Entrevista a Rui Unas

«Enquanto você se esforça pra ser/
Um sujeito normal e fazer tudo igual/
Eu do meu lado aprendendo a ser louco/
Um maluco total, na loucura geral/
Controlando a minha maluquez
/Misturada com minha lucidez.» No velho gira-discos, comprado em segunda mão, roda Maluco Beleza, sucesso de Raul Seixas, cantor e compositor brasileiro, mantra e nome do mais recente projeto de Rui Unas: um podcast disponível no Youtube, risco e prazer assumidos, que lhe permite ser genuíno como nunca foi. No estúdio do programa, no Dafundo, em Lisboa, longa conversa sobre vinte anos de carreira – e 42 de vida – do artista de variedades, apresentador, ator, humorista, podcaster. Garante que não depende do juízo dos outros e que a estabilidade familiar e a paternidade o apaziguaram. Hoje, seria muito estúpido não ser feliz.

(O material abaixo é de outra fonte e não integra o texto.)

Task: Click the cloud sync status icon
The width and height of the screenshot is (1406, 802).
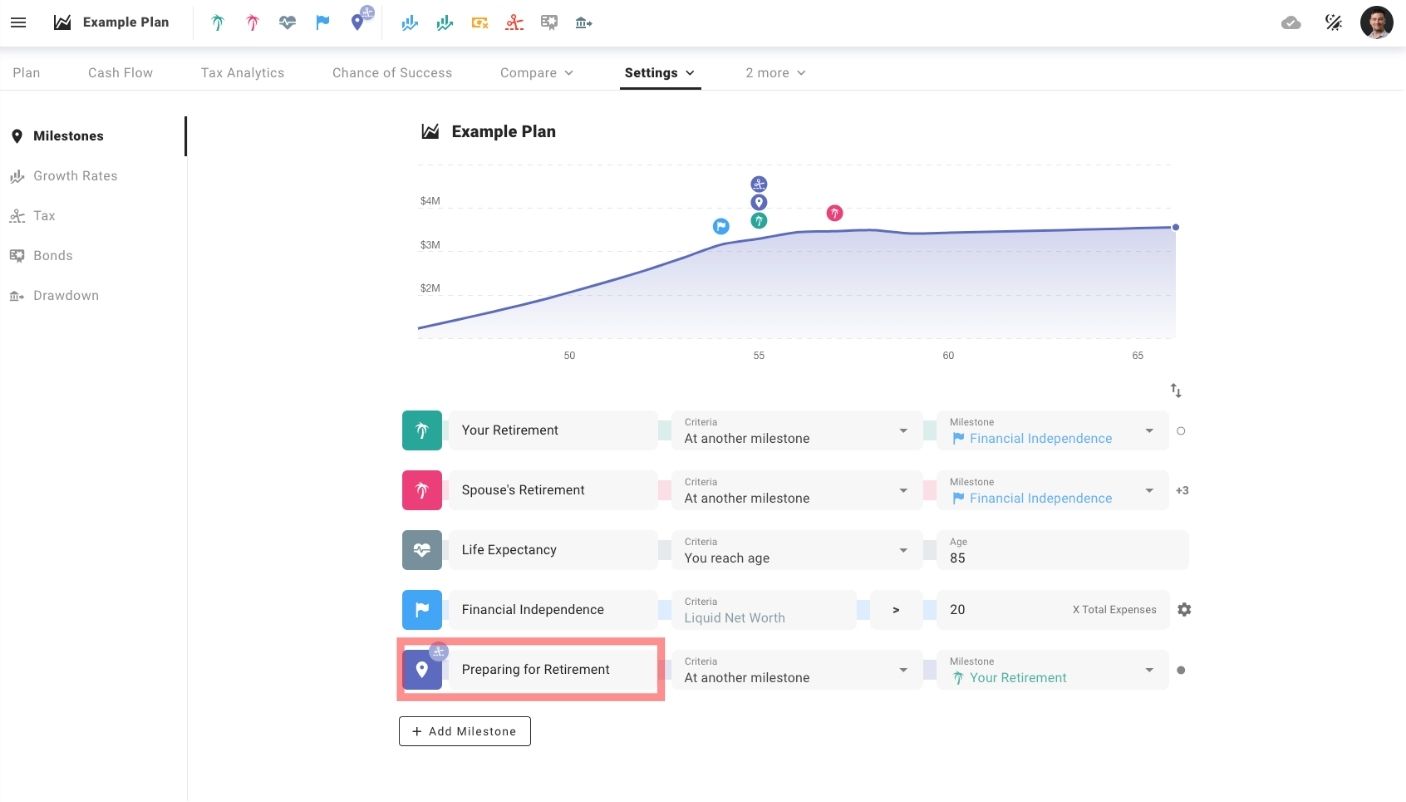Action: pos(1291,22)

Faz televisão, cinema, rádio, teatro escreve livros. Que devo chamar-lhe? Artista?
Pois, também tenho muita dificuldade nessa questão. Auto-proclamar-me artista é um pouco pretensioso. Costumo dizer que faço variedades. Faço coisas variadas.

E é sobretudo apresentador, área em que se distingue. Concorda?
Vão ser sempre perguntas difíceis? Não sei como responder. Sei que comecei como apresentador, como comunicador. Essa, julgo, é a base de tudo o que faço. Onde me sinto mais confortável e onde, penso,dei mais cartas, é mesmo na comunicação.

Sendo preciso, não teria portanto dificuldades em optar por um só caminho.
Escolheria sempre a vertente da comunicação. Não é por acaso que o meu primeiro projeto pessoal, assumindo completamente o risco, é Maluco Beleza. É nesse registo que me sinto mais confortável e mais feliz. Até porque me dá a possibilidade de ser também humorista e ator, duas vertentes que descobri quando apresentava programas de televisão. Algo, que de forma tímida, fui experimentando.

Que imagem acha que os portugueses têm de si?
Haverá os que se lembram de mim apenas no Curto Circuito, ou os que só me conhecem das novelas. Mas um público mais atento já percebeu que toco vários instrumentos. Nenhum de uma forma brilhante, mas vários: cinema, teatro, programas de televisão. Sabe que faço humor. Creio que um público mais atento, gostando mais ou menos, sabe que já fiz muita coisa.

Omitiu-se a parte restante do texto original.